The collection of personal Bob Dylan items and other rare collectables left behind by Minnesota music hero Tony Glover, which went up for sale in a highly publicized auction last week, has sold for a grand total of $495,000.

Boston-based RR Auction announced the final sale tally Friday without saying who any of the winning bidders are. The company had put the 169 items on sale individually Nov. 12 at a starting price of around $250,000 total.

Glover's widow Cynthia Nadler, who has yet to comment on the sale, told the Star Tribune earlier this month that she had no plans yet for the money from her late husband's trove other than to donate some of it to music-related charities.
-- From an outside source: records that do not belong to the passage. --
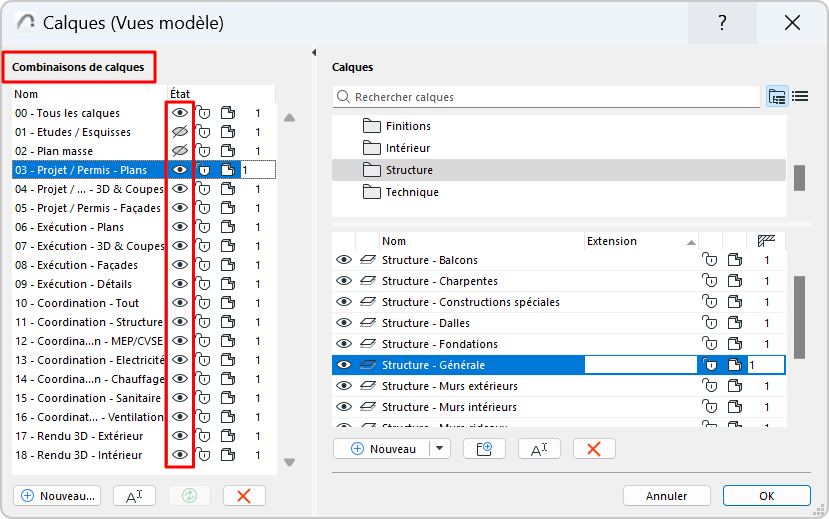Delete the selected layer combination
The image size is (829, 519).
(243, 496)
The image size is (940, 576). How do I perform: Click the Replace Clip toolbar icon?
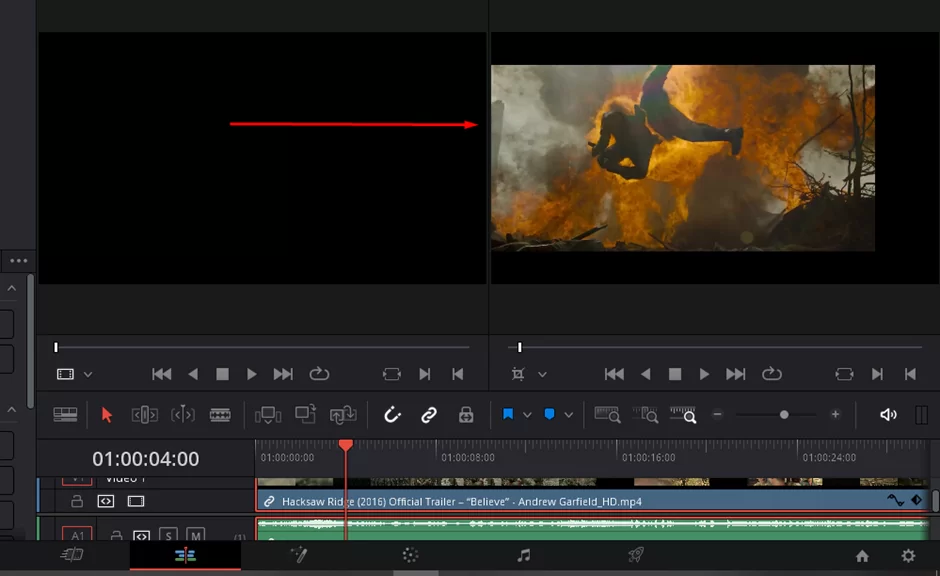tap(343, 415)
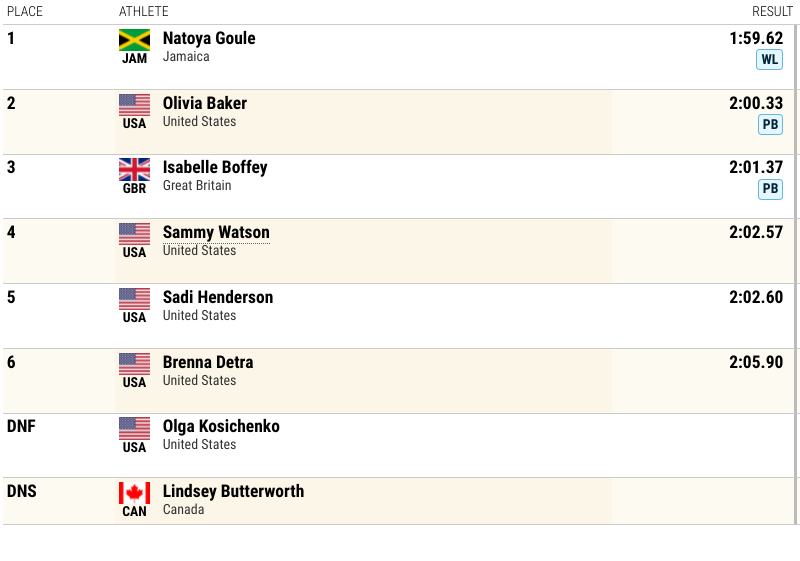
Task: Click the PLACE column header
Action: [x=25, y=11]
She said her primary goal was to put the items in the hands of historians and collectors who would "appreciate it as much as he did."

RR Auction representatives said before the auction began that Bob Dylan's management was made aware of the items in the collection, as was the now-under-construction Bob Dylan Center in Tulsa, Okla., which purchased Dylan's archives from him. Either one seemed like candidates to be among the collection's bidders.

Lovingly stockpiled at his home in St. Paul from a 50-plus-career as a musician and music journalist, Glover's collection sparked a lengthy article from Rolling Stone and interest from Dylanophiles around the world via a revealing interview that Dylan himself hand-edited — which sold for nearly $26,000, according to RR Auction.

Two lengthy and insightful letters that Dylan wrote to Glover in the early-'60s sold for even more, one at $36,000 and another at $29,000.

Glover, 79, died last year of natural causes. He and Dylan met as budding musicians hanging around Dinkytown in Minneapolis, 1960-1961, and remained friends after Hibbing's most famous son moved to New York.

The auction also included correspondence and other rare items from Jimi Hendrix, Jim Morrison, Joan Baez, Duane Allman and many of the late blues legends that Glover emulated.

[CORRECTION: A previous version of this story wrongly cited a single anonymous bidder for the auction collection. These items were sold individually.]